2. Property Title in the Name of the SMSF

SMSF borrowing arrangements are complex and special. Superannuation law prohibits funds from possessing loans, hence SMSF borrowing arrangements require the property acquired under the loan to be held on trust by a “security trustee” for the duration of the loan term.

Subsequently, one of the primary criterions is that the property title be in the name of the security trustee NOT the name of the SMSF.

This could result in the SMSF breaching superannuation law and require a forced sale of the property at potentially a substantial monetary loss to the fund.


3. The Purchase of Residential Property from a Fund Member

SMSFs cannot acquire assets from fund members or other related parties to the fund. Related parties include family members, business partners and associated entities. It may sound good to purchase a property from yourselves and put it into the SMSF to take advantage of the tax concessions, but it is flat out illegal.

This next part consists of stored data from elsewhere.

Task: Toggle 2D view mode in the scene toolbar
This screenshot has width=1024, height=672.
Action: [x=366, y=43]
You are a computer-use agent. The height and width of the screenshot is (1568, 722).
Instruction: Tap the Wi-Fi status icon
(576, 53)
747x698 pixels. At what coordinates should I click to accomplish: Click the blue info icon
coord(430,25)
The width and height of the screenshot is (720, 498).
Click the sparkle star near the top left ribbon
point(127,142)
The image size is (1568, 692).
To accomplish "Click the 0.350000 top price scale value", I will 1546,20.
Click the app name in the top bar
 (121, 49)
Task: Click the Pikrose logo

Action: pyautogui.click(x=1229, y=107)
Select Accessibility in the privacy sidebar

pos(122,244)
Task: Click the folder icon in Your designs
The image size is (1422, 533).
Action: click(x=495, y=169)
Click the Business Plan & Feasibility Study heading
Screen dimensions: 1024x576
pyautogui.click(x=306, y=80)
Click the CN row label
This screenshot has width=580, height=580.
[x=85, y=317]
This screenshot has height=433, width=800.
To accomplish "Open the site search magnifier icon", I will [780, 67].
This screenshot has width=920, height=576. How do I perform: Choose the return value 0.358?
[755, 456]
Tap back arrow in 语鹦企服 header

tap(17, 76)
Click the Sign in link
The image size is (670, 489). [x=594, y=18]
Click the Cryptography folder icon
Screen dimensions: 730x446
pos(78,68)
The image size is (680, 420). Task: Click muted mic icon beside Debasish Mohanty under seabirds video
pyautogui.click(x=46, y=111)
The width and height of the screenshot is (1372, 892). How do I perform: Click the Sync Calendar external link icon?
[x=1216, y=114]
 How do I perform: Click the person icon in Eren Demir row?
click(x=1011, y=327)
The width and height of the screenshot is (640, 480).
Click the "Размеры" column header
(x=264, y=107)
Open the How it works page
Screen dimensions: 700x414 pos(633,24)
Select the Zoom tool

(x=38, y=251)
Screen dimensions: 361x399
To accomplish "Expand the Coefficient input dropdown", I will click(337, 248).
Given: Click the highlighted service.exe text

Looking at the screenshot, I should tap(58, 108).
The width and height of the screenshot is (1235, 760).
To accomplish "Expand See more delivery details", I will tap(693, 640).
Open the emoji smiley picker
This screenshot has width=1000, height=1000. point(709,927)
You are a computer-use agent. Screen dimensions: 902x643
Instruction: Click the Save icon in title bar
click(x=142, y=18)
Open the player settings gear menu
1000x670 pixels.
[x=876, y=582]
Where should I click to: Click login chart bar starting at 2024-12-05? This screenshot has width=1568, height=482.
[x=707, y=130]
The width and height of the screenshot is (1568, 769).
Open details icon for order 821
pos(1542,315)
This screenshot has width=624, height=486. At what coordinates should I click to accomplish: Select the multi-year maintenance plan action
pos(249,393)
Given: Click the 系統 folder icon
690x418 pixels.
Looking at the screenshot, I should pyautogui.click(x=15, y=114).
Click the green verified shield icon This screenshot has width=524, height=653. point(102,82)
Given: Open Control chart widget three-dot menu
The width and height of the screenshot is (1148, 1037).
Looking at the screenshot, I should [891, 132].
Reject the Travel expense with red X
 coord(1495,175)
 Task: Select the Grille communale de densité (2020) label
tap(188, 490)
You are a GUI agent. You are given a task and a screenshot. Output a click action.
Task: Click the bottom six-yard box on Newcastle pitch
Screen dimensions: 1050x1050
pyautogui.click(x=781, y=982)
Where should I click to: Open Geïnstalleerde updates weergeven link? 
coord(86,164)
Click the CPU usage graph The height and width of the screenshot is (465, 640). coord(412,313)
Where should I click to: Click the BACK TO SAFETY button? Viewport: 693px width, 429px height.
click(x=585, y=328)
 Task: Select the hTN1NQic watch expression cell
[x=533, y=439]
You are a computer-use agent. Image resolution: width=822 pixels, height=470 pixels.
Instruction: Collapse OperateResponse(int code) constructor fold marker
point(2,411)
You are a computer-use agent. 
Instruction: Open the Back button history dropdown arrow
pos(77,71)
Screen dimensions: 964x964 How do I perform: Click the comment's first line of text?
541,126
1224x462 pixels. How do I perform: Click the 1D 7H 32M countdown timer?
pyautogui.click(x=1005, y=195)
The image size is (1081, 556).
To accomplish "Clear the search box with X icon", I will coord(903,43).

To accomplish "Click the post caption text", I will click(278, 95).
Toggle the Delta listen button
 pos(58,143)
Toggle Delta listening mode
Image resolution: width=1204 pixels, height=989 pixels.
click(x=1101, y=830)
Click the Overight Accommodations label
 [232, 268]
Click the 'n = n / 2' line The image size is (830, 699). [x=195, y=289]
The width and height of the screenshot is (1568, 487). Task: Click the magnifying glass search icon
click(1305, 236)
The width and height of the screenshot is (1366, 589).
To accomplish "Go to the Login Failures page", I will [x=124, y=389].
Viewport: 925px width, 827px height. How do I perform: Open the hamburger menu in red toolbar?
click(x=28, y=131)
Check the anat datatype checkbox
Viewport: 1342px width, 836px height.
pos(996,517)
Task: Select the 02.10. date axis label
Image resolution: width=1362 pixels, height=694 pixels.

This breaches the in-house asset test rules of the superannuation law and carries hefty penalties. Again, this could see the fund forced to sell the property at a loss.


4. The Purchase of Land and Subsequent Construction of a Property

If the SMSF decides to purchase a block of land under a borrowing arrangement and then decides to use borrowed monies to construct a residential property on the acquired land, it will be in breach of the borrowing rules. This is seen as “improving” the property and changing the characteristics of the property whilst using borrowing funds.

The asset held on trust is land and by constructing a property on the land you are changing the asset to a residential property.

A breach of this rule can also see a forced sale with a loss to the fund.


5. The Purchase of Two Adjacent Blocks of Land

The SMSF finds two blocks of land that a vendor is only willing to sell together. The fund enters into a borrowing arrangement to purchase the two blocks.

The SMSF has breached the borrowing rules as, although the vendor will only sell them together, the two blocks are separate assets and only a “single acquirable asset” can be purchased under a borrowing arrangement.

If the SMSF wanted to they could establish two borrowing arrangements and purchase each of the blocks of land under separate borrowing arrangements, however the SMSF would need to be in an appropriate position to do this and be aware of the costs to do this.